• Exercise details: In your copy, leave out the pictures and repeat every record exactly.

• The input:

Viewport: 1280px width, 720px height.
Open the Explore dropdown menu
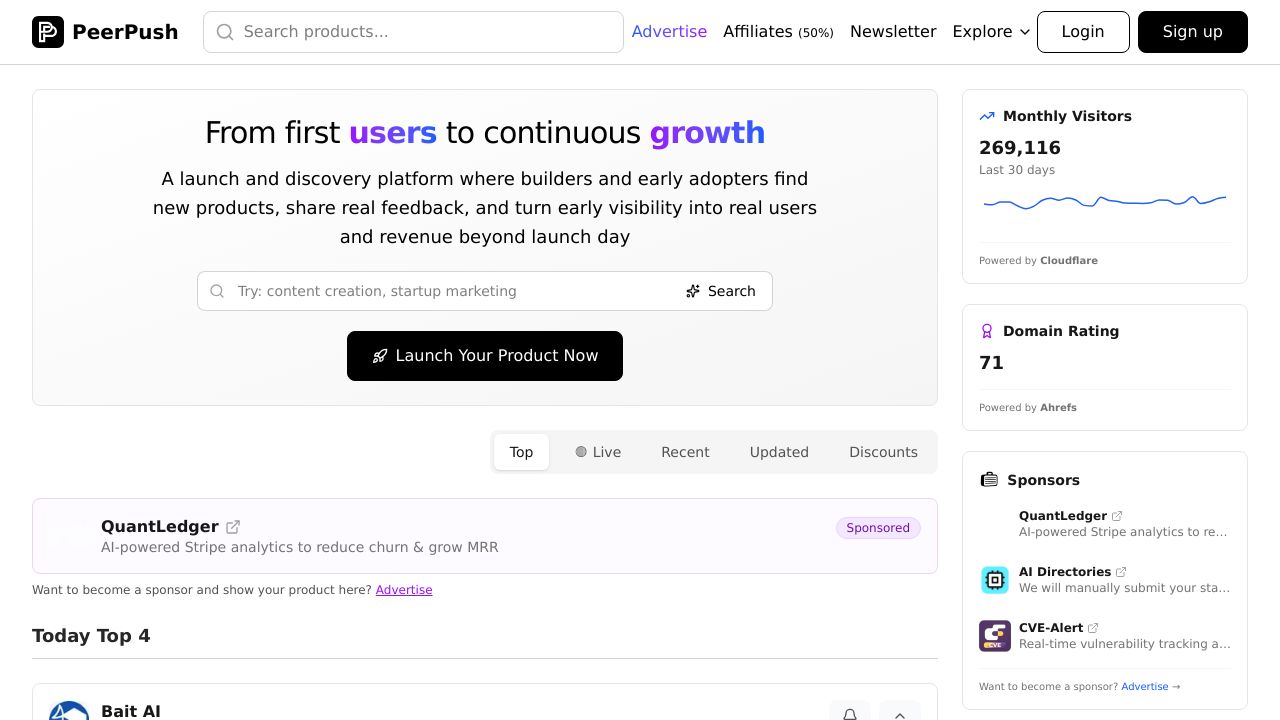point(990,32)
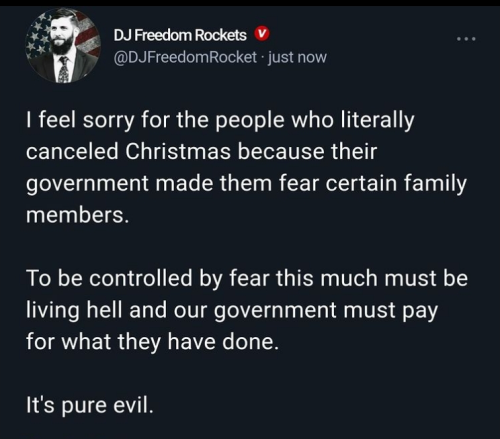Open the bearded man profile picture
Screen dimensions: 500x439
63,45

• Written reply:
Viewport: 1280px width, 720px height.
Open the Explore dropdown menu
point(990,32)
Open the bearded man profile picture
Screen dimensions: 500x439
63,45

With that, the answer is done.